*WORK INSTRUCTION*
Pull every line holding the word "badge" out of the data and copy it.

*Data records*
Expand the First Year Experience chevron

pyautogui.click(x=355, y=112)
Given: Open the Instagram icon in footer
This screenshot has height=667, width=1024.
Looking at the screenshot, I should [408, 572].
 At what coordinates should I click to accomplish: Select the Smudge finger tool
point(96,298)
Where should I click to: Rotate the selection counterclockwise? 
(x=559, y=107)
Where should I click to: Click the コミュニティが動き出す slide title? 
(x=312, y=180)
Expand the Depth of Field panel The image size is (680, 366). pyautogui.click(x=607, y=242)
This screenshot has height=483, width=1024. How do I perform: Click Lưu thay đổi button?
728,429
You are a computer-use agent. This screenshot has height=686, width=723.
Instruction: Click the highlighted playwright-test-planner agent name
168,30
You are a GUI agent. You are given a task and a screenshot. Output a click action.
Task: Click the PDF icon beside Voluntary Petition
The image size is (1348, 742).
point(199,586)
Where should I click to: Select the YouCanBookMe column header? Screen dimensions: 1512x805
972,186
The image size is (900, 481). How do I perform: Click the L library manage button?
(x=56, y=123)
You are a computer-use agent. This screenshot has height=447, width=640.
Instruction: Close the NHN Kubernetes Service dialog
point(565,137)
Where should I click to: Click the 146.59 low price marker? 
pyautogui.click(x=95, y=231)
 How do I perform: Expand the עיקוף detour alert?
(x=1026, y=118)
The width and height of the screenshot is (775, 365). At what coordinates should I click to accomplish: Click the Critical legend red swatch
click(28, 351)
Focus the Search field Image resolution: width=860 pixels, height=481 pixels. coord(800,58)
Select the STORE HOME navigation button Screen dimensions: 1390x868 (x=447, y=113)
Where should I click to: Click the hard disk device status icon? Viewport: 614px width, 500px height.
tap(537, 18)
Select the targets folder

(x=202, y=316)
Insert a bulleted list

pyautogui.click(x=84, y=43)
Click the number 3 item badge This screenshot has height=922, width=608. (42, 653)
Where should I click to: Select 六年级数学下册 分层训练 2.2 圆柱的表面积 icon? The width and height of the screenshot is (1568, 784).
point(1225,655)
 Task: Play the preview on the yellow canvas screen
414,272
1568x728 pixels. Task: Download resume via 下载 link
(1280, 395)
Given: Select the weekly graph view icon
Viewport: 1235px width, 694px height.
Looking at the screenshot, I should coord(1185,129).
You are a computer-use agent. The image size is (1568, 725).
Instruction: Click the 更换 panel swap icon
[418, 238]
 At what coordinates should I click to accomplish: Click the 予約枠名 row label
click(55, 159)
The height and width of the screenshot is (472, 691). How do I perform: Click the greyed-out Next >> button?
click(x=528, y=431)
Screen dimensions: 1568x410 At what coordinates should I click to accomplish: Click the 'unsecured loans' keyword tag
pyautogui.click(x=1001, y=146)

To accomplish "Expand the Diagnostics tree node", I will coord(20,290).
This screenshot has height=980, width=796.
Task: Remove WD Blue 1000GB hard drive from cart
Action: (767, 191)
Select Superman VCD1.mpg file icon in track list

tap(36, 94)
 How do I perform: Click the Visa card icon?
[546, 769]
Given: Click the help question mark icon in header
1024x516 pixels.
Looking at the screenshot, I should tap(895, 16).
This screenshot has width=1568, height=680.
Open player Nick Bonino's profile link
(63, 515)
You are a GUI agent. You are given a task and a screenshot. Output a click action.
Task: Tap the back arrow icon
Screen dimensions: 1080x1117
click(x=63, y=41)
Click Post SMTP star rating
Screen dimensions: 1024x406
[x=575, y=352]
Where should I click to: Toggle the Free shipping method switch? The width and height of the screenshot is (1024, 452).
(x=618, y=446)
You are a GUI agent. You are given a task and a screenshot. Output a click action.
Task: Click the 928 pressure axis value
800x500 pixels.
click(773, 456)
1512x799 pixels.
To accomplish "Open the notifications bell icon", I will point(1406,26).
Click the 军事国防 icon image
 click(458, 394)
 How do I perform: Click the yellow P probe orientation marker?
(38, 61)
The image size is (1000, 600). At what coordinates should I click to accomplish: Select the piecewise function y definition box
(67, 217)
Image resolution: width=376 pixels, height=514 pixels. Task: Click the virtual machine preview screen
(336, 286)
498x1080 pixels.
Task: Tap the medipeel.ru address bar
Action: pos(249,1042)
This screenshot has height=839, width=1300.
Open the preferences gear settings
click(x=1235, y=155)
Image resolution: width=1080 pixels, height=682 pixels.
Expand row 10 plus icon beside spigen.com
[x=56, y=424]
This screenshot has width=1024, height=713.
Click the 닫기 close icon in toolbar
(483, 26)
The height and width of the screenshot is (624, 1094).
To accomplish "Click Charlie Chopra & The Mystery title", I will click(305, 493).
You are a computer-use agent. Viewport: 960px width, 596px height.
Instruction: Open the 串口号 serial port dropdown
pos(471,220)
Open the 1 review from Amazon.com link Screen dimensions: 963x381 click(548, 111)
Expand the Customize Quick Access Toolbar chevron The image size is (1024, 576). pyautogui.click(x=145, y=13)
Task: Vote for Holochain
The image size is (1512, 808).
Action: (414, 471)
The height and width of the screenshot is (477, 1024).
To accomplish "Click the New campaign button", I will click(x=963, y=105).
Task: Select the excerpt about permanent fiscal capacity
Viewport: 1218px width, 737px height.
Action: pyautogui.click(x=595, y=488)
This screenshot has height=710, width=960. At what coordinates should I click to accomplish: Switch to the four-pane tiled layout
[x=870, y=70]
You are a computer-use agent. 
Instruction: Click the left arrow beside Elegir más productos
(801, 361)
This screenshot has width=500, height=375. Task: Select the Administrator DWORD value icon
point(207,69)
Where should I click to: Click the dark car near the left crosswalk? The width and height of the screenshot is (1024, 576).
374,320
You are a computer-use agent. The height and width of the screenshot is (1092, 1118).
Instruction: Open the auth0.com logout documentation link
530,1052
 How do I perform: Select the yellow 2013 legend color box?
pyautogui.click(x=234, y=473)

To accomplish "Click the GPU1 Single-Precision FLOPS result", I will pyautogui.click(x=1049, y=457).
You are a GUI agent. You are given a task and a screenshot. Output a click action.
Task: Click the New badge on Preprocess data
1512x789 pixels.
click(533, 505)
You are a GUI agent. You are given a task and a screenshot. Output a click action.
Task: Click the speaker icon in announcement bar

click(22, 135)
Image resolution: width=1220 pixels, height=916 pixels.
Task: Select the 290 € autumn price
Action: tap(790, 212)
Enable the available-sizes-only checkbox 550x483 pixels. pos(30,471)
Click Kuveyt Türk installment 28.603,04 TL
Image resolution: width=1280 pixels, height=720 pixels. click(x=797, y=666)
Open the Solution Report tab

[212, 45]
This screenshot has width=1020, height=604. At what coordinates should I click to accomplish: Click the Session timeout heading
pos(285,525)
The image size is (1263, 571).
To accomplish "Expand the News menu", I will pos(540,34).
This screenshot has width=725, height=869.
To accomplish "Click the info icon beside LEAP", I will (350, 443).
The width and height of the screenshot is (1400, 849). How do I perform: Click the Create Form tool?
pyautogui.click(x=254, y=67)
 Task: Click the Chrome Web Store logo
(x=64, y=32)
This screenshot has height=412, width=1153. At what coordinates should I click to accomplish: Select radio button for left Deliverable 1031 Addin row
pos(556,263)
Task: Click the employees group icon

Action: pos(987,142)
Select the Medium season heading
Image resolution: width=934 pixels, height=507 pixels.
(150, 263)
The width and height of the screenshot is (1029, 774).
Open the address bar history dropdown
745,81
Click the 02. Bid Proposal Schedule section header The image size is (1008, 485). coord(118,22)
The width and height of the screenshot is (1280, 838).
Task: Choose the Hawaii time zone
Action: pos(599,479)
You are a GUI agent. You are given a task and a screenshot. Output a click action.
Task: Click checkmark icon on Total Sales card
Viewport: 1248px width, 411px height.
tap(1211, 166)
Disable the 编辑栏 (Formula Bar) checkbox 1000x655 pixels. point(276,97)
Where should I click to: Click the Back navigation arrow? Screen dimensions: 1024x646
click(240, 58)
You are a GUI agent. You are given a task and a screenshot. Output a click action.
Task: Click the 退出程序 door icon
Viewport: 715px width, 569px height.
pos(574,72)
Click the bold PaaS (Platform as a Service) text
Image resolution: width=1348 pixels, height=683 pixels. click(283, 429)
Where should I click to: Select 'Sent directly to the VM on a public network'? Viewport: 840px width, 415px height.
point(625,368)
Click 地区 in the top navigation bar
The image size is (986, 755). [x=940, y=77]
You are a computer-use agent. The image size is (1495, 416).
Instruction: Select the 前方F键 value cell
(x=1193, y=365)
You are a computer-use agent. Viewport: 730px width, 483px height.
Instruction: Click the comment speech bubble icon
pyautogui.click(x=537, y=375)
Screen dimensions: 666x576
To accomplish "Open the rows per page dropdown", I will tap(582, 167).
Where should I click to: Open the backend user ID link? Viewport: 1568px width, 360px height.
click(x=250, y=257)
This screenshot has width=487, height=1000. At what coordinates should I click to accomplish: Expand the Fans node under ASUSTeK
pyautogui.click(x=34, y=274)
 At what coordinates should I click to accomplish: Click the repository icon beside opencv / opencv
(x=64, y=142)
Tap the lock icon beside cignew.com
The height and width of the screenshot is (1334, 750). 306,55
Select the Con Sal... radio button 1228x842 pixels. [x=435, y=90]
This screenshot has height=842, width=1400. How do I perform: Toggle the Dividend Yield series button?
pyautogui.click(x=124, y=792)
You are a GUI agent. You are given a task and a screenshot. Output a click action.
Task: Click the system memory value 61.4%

*TASK OUTPUT*
Click the number 3 item badge This screenshot has height=922, width=608. (42, 653)
Task: Click the New badge on Preprocess data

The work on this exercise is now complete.